Statistical analyses were performed using χ2 test or student’s t-test for comparison of baseline characteristics between patient groups. Time-to-event analysis was performed for chronic rejection outcome using Cox proportional hazards model. Subjects not meeting the outcome were censored at time of post-transplant anti-reflux surgery, last clinic visit, or death, whichever was earliest. Potential confounders adjusted for in the multivariable Cox regression model were selected based on univariate analyses, and included presence of typical GER symptoms pre-transplant, forced expiratory volume in 1 s on pulmonary function testing prior to transplant, BMI, and age at transplant. All statistical analysis was performed using SAS 9.4 statistical package (SAS Institute Inc., Cary, NC, United States).
The study was approved by the Mass General Brigham Healthcare Institutional Review Board (2011P001563) prior to inception.

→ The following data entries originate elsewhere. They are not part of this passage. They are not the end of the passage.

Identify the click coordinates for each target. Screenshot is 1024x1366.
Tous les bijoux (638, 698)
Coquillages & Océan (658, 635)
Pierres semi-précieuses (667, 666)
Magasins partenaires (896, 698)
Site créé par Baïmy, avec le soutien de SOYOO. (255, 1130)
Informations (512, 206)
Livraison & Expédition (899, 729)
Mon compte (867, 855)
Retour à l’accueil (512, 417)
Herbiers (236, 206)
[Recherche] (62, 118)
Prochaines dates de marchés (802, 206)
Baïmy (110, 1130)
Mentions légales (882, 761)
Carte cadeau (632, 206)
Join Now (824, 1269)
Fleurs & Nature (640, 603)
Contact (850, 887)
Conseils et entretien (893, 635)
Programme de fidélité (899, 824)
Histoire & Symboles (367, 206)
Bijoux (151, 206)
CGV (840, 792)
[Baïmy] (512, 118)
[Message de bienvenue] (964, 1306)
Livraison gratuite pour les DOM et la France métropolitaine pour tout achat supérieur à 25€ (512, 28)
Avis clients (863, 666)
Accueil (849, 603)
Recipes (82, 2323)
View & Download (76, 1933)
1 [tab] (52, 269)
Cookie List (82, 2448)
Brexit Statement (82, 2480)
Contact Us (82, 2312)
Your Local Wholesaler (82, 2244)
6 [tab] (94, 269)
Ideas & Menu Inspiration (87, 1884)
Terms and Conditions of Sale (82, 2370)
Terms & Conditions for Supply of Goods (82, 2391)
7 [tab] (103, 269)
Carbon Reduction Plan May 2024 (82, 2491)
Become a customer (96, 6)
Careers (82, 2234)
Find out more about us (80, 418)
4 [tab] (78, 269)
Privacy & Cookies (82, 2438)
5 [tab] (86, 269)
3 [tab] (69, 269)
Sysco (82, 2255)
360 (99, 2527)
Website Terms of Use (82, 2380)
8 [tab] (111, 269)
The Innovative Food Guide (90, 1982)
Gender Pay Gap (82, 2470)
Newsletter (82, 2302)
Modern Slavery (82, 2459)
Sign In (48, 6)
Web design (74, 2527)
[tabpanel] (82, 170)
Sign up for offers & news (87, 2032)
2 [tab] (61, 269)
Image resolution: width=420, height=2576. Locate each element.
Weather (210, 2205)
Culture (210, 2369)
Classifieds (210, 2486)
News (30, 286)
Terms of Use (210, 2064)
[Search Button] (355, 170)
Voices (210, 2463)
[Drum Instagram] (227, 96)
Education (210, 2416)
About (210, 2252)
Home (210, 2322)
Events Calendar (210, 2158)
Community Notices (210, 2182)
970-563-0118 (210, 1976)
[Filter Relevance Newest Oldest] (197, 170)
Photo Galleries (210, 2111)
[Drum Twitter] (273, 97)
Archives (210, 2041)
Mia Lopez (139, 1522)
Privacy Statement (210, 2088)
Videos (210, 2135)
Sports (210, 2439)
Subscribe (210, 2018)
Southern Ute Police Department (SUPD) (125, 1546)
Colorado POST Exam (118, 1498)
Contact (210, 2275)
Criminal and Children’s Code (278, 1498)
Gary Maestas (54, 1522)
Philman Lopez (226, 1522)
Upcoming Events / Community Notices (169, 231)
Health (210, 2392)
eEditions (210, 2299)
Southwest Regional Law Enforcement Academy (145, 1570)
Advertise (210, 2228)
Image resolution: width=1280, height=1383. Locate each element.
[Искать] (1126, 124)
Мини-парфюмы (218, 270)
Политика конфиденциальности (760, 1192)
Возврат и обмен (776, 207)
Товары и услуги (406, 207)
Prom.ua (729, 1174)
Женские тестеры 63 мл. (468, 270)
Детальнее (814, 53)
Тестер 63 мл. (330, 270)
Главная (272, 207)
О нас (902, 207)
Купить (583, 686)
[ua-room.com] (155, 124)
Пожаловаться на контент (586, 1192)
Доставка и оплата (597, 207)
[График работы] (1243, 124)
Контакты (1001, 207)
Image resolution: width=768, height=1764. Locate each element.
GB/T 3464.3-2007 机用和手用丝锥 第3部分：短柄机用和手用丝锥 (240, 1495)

Of the 368 patients who underwent lung transplant during the study period, 60 subjects with CF met inclusion criteria for the study, with 50% male, a mean age of 34 years, and a total follow-up of 254 person-years. Among all CF patients, 41 (68.3%) completed reflux monitoring as part of pre-lung transplant assessment. Overall, objective evidence of increased acid reflux, defined as AET > 4%, was found in 24 (58.4%) subjects. Of the subgroup of 22 (53.7%) patients reporting typical esophageal symptoms of GER, including heartburn, regurgitation, and chest pain, 14 (63.4%) demonstrated increased acid reflux on pH-monitoring.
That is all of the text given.